_Apply what you read_:
**1.** In the passage about Michelle, who began picking her up for every practice and every game?
**2.** Copy the passage about Michelle word for word, from "She learned intuitively" up to and including "her to heal.".

** Document section follows **

Michelle grew up in a small East Texas community and gained a unique perspective while caring for her mother, who suffers from mental illness.

She learned intuitively as a young child to keep mental illness a secret. While she did not understand that her mother suffered from mental illness, she understood not to talk to others about what happened at home. However, despite her family’s best efforts, the illness left her and her mother living together in isolation. This time in her life would unknowingly take her through her own stages of childhood depression. Michelle was not aware of the signs and afraid to speak up, and her depression progressed to a dangerous point. Around that same time, a volunteer softball coach for the local city league began to pick her up for every practice and every game. As Michelle looks back on those years, this social connection and care was one of many critical interventions in her life that helped her to heal.

** End of Document section **
** Data follows **

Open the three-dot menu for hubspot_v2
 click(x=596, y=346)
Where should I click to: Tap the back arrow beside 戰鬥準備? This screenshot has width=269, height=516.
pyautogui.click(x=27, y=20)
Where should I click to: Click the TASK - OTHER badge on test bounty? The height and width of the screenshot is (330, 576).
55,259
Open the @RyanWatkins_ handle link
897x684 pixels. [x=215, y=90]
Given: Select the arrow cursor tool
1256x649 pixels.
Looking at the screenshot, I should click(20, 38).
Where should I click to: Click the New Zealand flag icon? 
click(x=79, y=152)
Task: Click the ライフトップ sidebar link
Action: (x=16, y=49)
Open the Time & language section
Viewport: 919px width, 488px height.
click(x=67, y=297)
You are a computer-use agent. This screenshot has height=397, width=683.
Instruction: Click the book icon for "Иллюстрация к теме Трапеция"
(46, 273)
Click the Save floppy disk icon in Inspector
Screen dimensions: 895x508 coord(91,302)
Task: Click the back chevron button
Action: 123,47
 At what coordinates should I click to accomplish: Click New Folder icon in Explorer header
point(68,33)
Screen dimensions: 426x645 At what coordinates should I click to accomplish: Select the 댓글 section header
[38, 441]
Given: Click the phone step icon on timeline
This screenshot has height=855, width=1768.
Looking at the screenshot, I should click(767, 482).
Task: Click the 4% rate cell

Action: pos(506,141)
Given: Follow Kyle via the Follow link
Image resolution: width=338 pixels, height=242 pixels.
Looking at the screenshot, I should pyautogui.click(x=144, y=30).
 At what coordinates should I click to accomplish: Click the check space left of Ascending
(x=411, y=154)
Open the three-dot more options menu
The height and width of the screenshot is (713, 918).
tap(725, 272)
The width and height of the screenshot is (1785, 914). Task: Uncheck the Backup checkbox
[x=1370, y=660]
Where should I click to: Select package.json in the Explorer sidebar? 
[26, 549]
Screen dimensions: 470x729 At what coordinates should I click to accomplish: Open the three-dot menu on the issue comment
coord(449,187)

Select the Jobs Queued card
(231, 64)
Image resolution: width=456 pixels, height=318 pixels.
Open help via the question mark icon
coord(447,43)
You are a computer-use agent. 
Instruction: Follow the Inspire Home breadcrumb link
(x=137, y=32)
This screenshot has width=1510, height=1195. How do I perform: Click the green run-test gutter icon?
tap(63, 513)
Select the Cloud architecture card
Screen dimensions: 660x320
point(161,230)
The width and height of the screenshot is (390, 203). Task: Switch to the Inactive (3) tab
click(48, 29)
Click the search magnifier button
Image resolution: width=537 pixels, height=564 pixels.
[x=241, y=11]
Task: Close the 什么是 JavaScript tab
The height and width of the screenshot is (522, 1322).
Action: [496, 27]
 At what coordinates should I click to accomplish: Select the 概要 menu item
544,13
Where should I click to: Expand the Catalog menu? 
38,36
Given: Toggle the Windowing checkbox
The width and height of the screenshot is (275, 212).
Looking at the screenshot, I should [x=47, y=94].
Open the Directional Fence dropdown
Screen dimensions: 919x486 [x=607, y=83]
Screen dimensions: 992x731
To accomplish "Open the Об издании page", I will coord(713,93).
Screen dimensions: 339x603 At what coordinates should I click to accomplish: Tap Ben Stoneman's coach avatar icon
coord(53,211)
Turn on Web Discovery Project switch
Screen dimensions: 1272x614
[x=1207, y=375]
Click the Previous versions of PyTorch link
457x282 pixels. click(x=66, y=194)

** End of Data **

_Outputs by task_:
**1.** A volunteer softball coach for the local city league.

**2.**
She learned intuitively as a young child to keep mental illness a secret. While she did not understand that her mother suffered from mental illness, she understood not to talk to others about what happened at home. However, despite her family’s best efforts, the illness left her and her mother living together in isolation. This time in her life would unknowingly take her through her own stages of childhood depression. Michelle was not aware of the signs and afraid to speak up, and her depression progressed to a dangerous point. Around that same time, a volunteer softball coach for the local city league began to pick her up for every practice and every game. As Michelle looks back on those years, this social connection and care was one of many critical interventions in her life that helped her to heal.